4 Simple Core Exercises to Build Strength Without Getting on the Floor

4 Simple Core Exercises to Build Strength Without Getting on the Floor

Not everyone loves doing crunches or lying flat on the floor to work their abs. Whether you’re avoiding it due to back or neck discomfort, limited space, or simply personal preference, there are plenty of ways to build a strong, stable core without a single sit-up.

Below, you’ll find four accessible core exercises you can do standing or from a hands-and-knees position. No special equipment is required, though a mat can make things more comfortable.

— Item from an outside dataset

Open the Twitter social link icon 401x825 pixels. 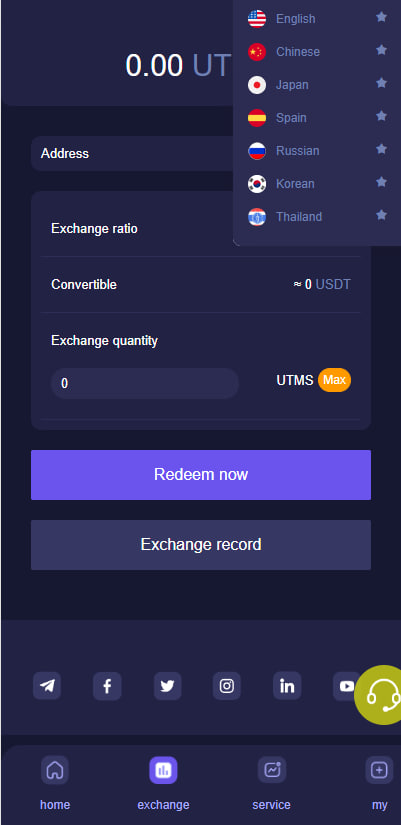[x=167, y=686]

If you want to turn up the intensity, you can always add a dumbbell.

1. Diagonal Chop

Sets: 3
Reps: 10–12 each side

  • Stand with feet shoulder-width apart.
  • Brace your core and keep your back straight.
  • Start with hands at one hip (e.g., left hip).
  • Sweep your arms in a controlled diagonal path up across your body toward the opposite shoulder.
  • Return to the start with control.
  • Complete all reps on one side before switching.

Tip: Imagine moving through thick air to stay slow and controlled. For more challenge, use a dumbbell or medicine ball.

2. Quadruped Hover

Sets: 3
Hold Time: 15–30 seconds

  • Start on all fours with hands under shoulders and knees under hips.
  • Engage your abdominal muscles.
  • Lift your knees just an inch or two off the floor.
  • Keep your back flat and neck long.
  • Hold steady, breathing evenly.

Tip: The lower your knees hover, the harder your core works. If kneeling is tough, you can try a standing wall plank or hands-on-couch plank instead.

3. Standing Torso Twist

Sets: 3
Reps: 15–20 each side

  • Stand tall with feet hip-width apart.
  • Place your hands lightly behind your head or crossed on your chest.
  • Exhale as you rotate your upper body to one side.
  • Return to center.
  • Alternate sides to complete your reps.

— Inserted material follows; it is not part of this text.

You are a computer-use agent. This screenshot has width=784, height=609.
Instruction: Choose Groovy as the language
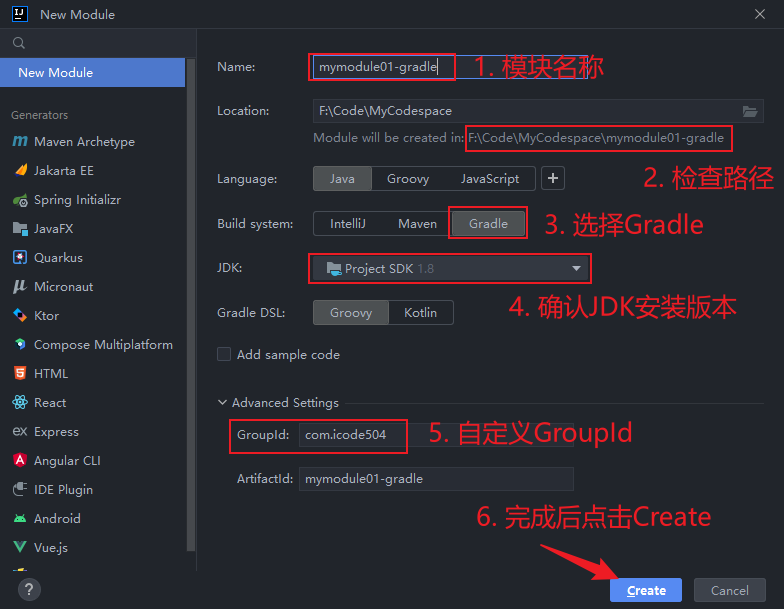coord(408,179)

Tip: Keep your hips facing forward the whole time. Want extra difficulty? Hold a lightweight close to your chest.

4. High-Knee March

Sets: 3
Reps: 12–15 on each side

  • Stand with good posture, core tight.
  • Lift your right knee toward hip height.
  • Pause briefly to engage your abs.
  • Lower slowly and repeat on the other side.
  • Continue alternating sides.

Tip: Think about using your abs to lift, rather than swinging your leg. For added challenge, hold a weight at your chest or overhead.

Why These Moves Work

These exercises target your core muscles in positions you’re more likely to use during daily life. Instead of isolating your abs on the floor, you’ll strengthen the muscles that help you stay balanced, upright, and strong as you move.

Standing and all-fours variations also tend to be easier on the neck and lower back. And best of all? You can do them anywhere, with little to no equipment.

If you’re looking for a practical way to build core strength without traditional crunches, give this circuit a try. Your abs—and your spine—will thank you.